Learning patterns in Big Data from small data using core-sets

Speaker: Dan Feldman , MIT CSAIL
Date: April 5 2012
Time: 2:30PM to 3:30PM
Location: 32-D507
Host: Polina Golland, CSAIL
Contact: Polina Golland, x38005, polina@mit.edu
Relevant URL: When we need to solve an optimization problem we usually use the best
available algorithm/software or try to improve it. In recent years we
have started exploring a different approach: instead of improving the
algorithm, reduce the input data and run the existing algorithm on the
reduced data to obtain the desired output much faster.

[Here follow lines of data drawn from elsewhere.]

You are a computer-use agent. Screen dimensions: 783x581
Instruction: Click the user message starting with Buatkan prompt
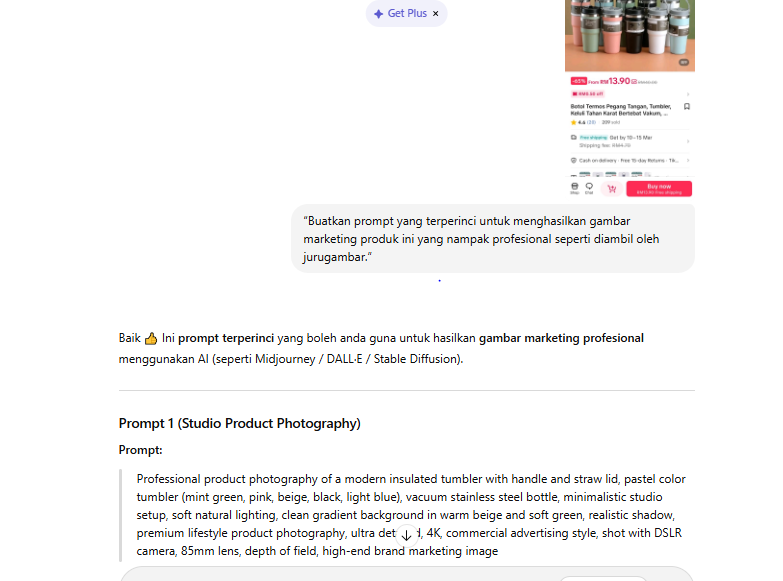[x=493, y=239]
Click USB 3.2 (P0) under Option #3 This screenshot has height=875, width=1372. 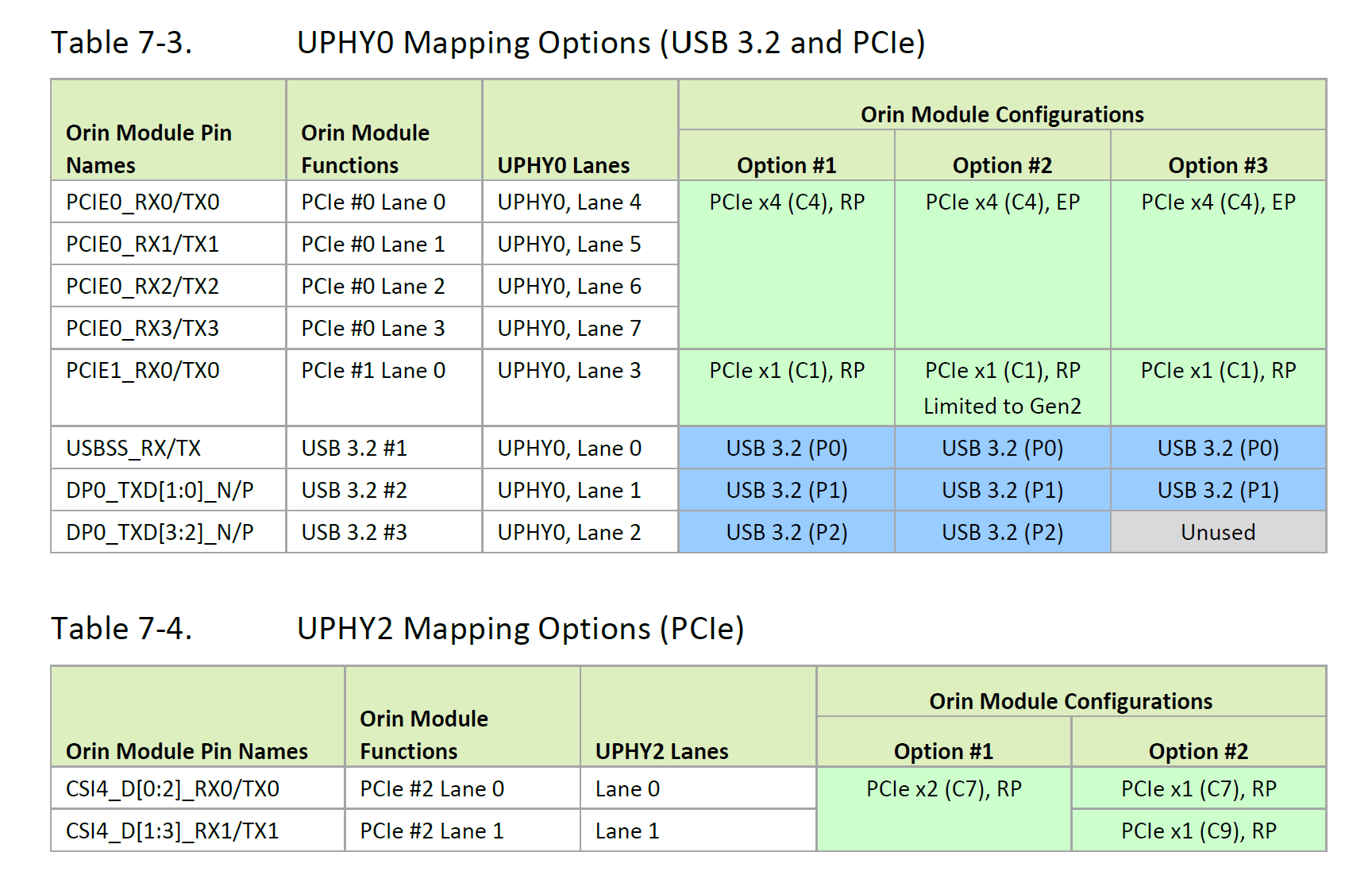coord(1218,448)
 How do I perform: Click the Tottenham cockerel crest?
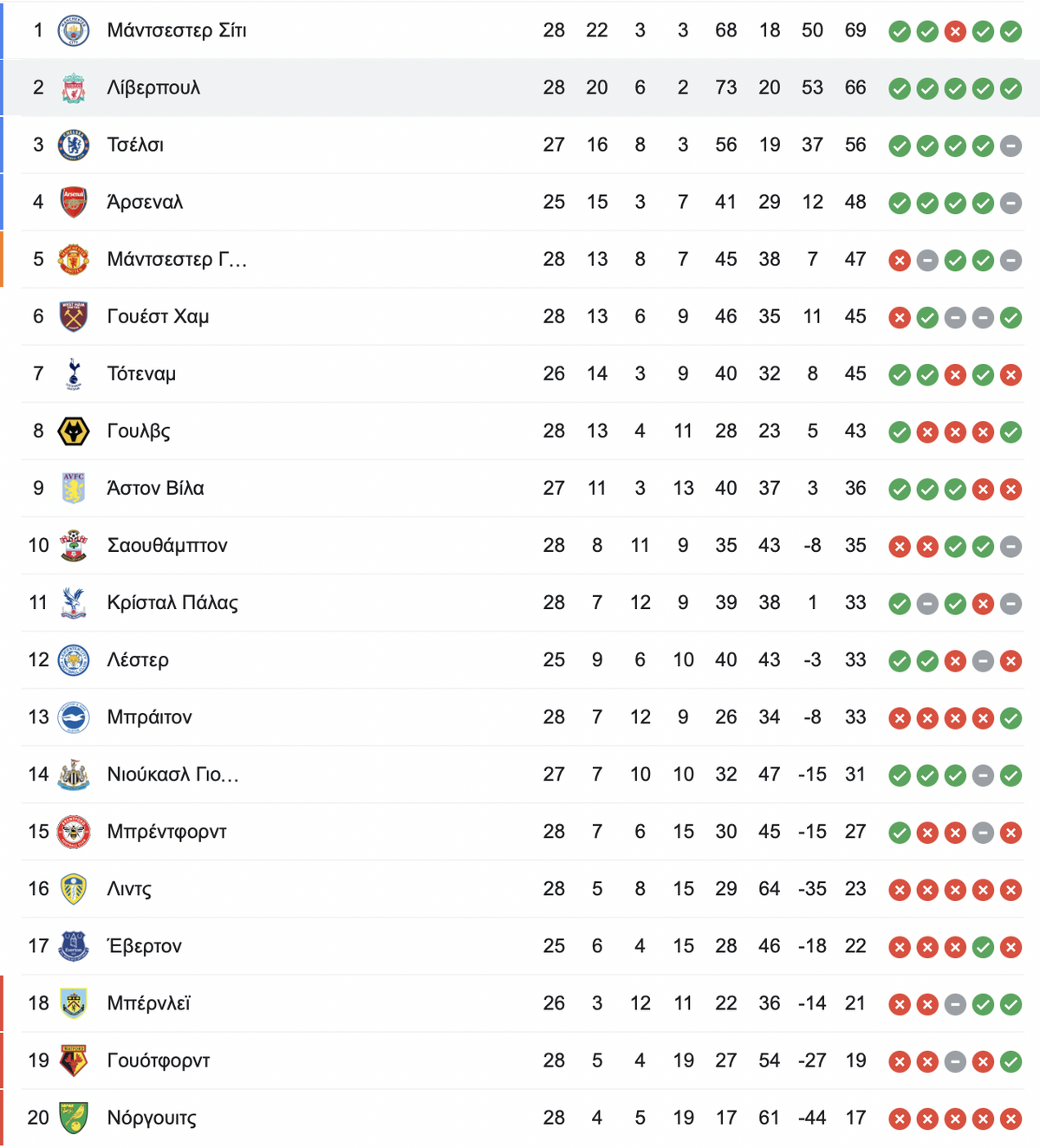pyautogui.click(x=74, y=373)
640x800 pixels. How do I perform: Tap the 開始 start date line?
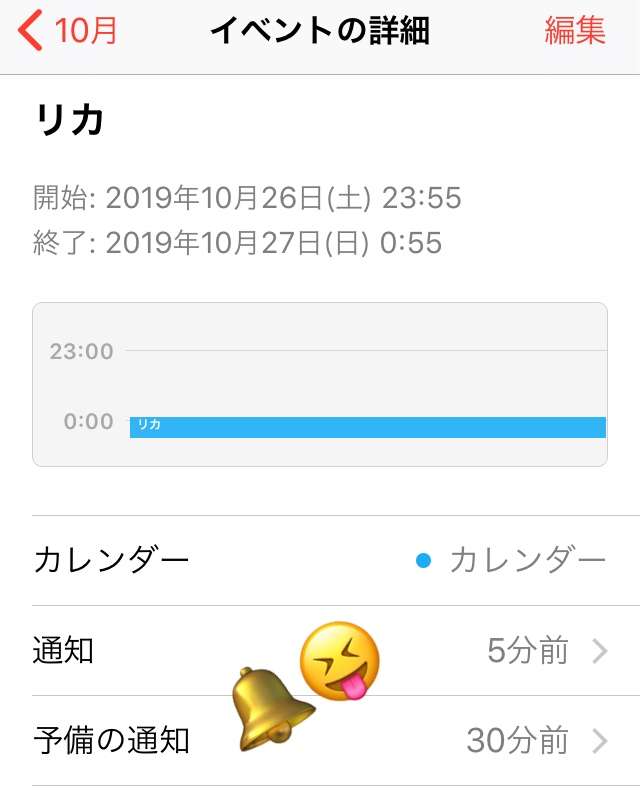247,197
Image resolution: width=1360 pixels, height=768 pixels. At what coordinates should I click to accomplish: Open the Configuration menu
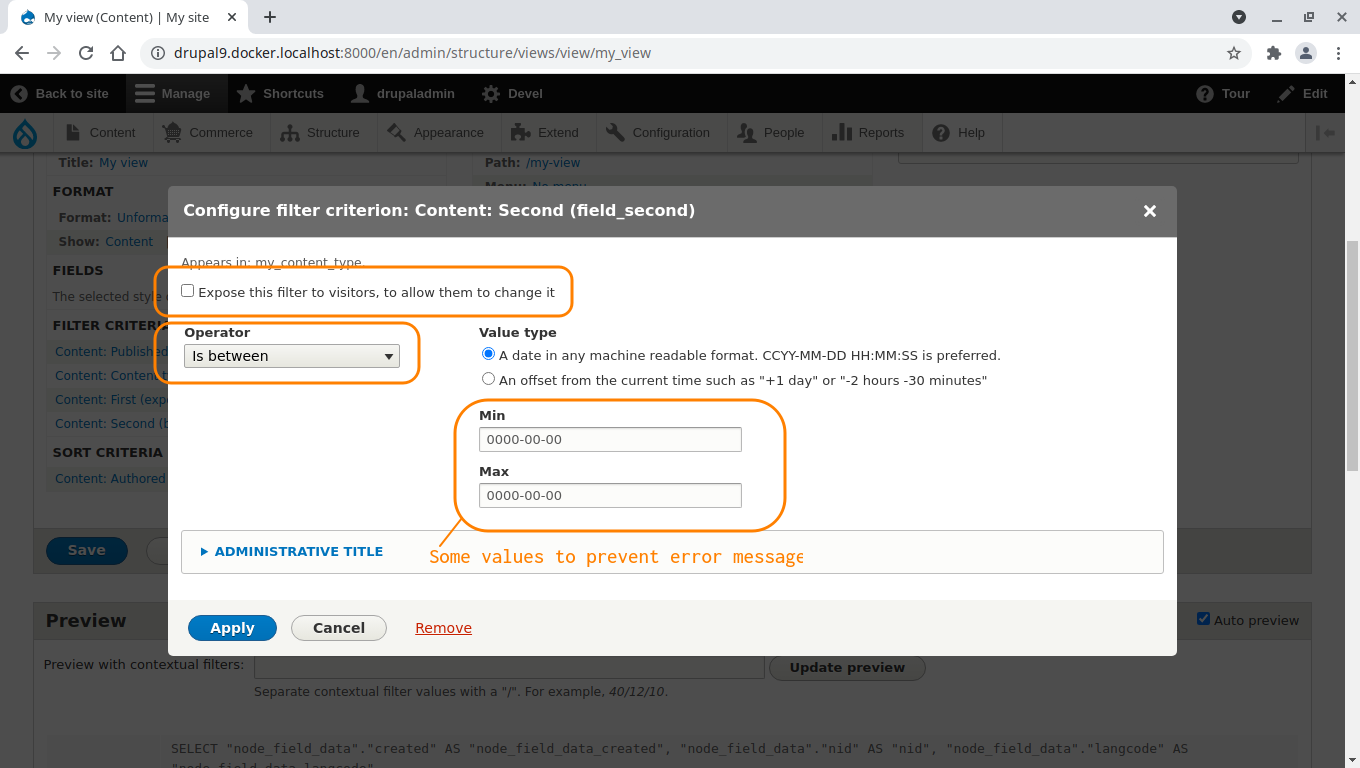point(659,133)
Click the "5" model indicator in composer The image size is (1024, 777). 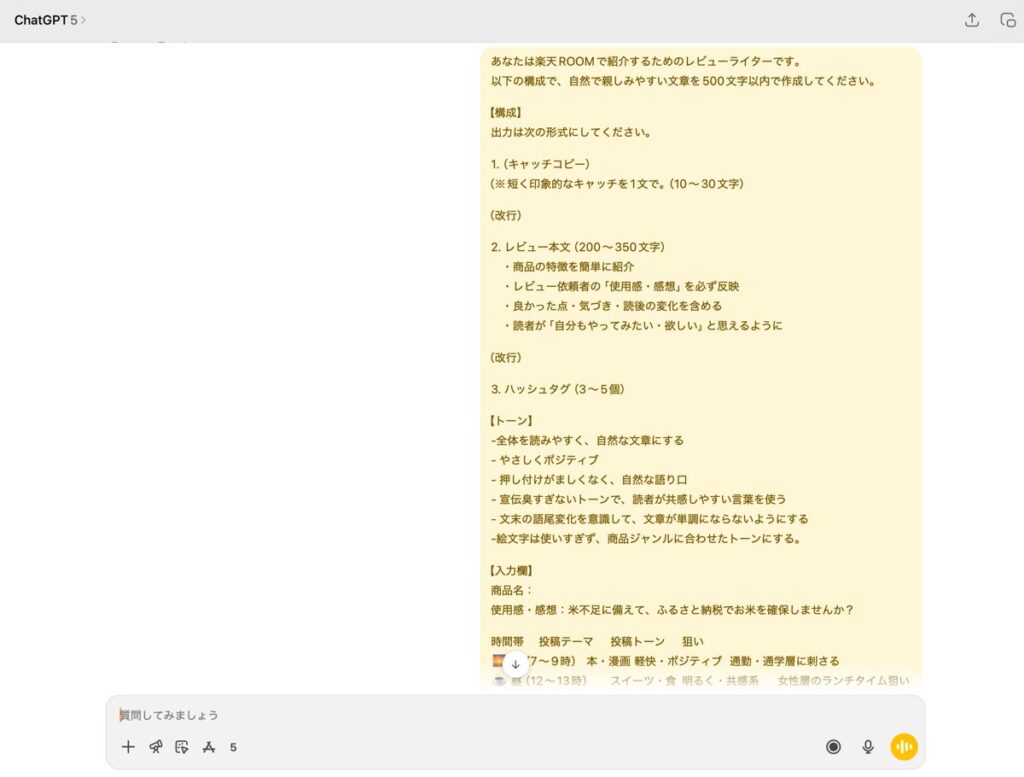(233, 747)
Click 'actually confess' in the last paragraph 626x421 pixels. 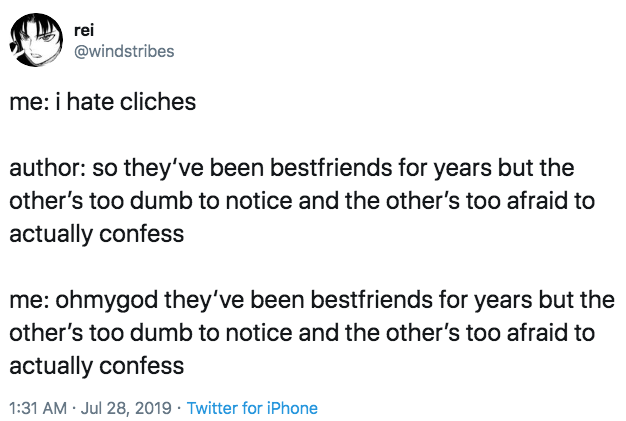(97, 366)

A core-set for a given problem is a compressed representation of
its input, in the sense that a solution for the problem with the
(small) coreset as input yields an approximate solution to the
problem with the original (large) input. Popular techniques such as
compressed sensing, sketches, PAC-learning and importance sampling
are special cases of core-sets.
A core-set usually turns inefficient non-parallel in-memory algorithms
into linear time practical algorithms, which can be computed using a
manageable amount of memory in parallel (say, using Hadoop, cloud
service, or GPUs), via one pass over terabytes of input data.
I will explain how and when this magical new paradigm works, and will
show recent applications in machine learning, computer vision, text
mining, and smartphone data analysis. My hope is that the talk will
help you to construct core-sets for problems in your current research.